BETHESDA, MD 28 March 2013—Biogen Idec on February 27 announced the approval of dimethyl fumarate delayed-release oral capsules for the treatment of relapsing forms of multiple sclerosis.
The drug will be available within the coming days under the brand name Tecfidera, according to the company.
The labeling (PDF) for dimethyl fumarate states that after ingestion, the drug is rapidly converted to its active metabolite, monomethyl fumarate. The drug's mechanism of action is unknown but may be related to the activation of a pathway involved in cells' response to oxidative stress.
In two placebo-controlled clinical trials involving patients with relapsing forms of multiple sclerosis, those treated with dimethyl fumarate had less disease activity, with fewer relapses, fewer or less severe neurologic lesions, and, in one study, less disease progression.
The most frequently reported adverse events associated with dimethyl fumarate use were flushing, which affected about 40% of clinical trial participants, and gastrointestinal symptoms, according to the drug's labeling. Administration of the drug with food may reduce flushing, the labeling states.
According to the labeling, lymphocyte levels fell by about 30% during the first year of dimethyl fumarate use by clinical trial participants with multiple sclerosis and then remained stable. Four months after discontinuing treatment, the patients' lymphocyte levels had increased but remained below the baseline values.
The labeling recommends that clinicians, before prescribing dimethyl fumarate, use the results of a recent complete blood count to identify patients who already have a low lymphocyte count. During therapy, clinicians should obtain a complete blood count annually or as clinically indicated.

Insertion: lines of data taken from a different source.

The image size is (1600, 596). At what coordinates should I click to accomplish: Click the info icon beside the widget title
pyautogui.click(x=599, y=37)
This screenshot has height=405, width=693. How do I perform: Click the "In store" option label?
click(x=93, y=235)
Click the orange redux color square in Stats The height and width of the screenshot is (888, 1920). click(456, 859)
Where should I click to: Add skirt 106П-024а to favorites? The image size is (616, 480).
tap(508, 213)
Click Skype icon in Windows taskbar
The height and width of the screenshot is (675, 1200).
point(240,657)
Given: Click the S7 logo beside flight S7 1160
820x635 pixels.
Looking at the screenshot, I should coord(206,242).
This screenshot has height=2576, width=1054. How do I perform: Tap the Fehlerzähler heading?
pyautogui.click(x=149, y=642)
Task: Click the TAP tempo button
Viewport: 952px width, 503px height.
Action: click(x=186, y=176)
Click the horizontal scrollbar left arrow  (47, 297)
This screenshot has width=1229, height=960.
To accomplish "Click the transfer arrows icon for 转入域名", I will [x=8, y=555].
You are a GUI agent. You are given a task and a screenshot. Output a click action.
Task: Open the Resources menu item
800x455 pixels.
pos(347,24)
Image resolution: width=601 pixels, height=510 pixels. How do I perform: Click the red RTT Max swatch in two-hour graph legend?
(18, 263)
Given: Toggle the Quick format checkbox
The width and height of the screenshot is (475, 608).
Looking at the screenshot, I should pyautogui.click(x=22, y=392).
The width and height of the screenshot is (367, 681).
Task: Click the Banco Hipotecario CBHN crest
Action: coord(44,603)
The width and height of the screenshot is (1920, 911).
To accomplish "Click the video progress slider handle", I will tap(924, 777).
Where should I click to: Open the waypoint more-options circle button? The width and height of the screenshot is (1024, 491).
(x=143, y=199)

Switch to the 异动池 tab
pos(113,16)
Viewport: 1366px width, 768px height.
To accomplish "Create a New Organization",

If the patient has a serious infection, consideration should be given to withholding dimethyl fumarate treatment until the infection resolves, the labeling states.
The recommended starting dosage of dimethyl fumarate is 120 mg taken twice daily with or without food. After seven days, the dosage should be increased to 240 mg twice daily. The hard gelatin capsules must be swallowed whole and must not be chewed, crushed, or opened and sprinkled over food.
Dimethyl fumarate will be available as 120-mg capsules in bottles of 14 each and 240-mg capsules in bottles of 60 each. A 30-day starter pack with bottles containing 14 120-mg capsules and 46 240-mg capsules will also be available.
The labeling states that the capsules are to be stored in their original container and discarded 90 days after the bottle is first opened.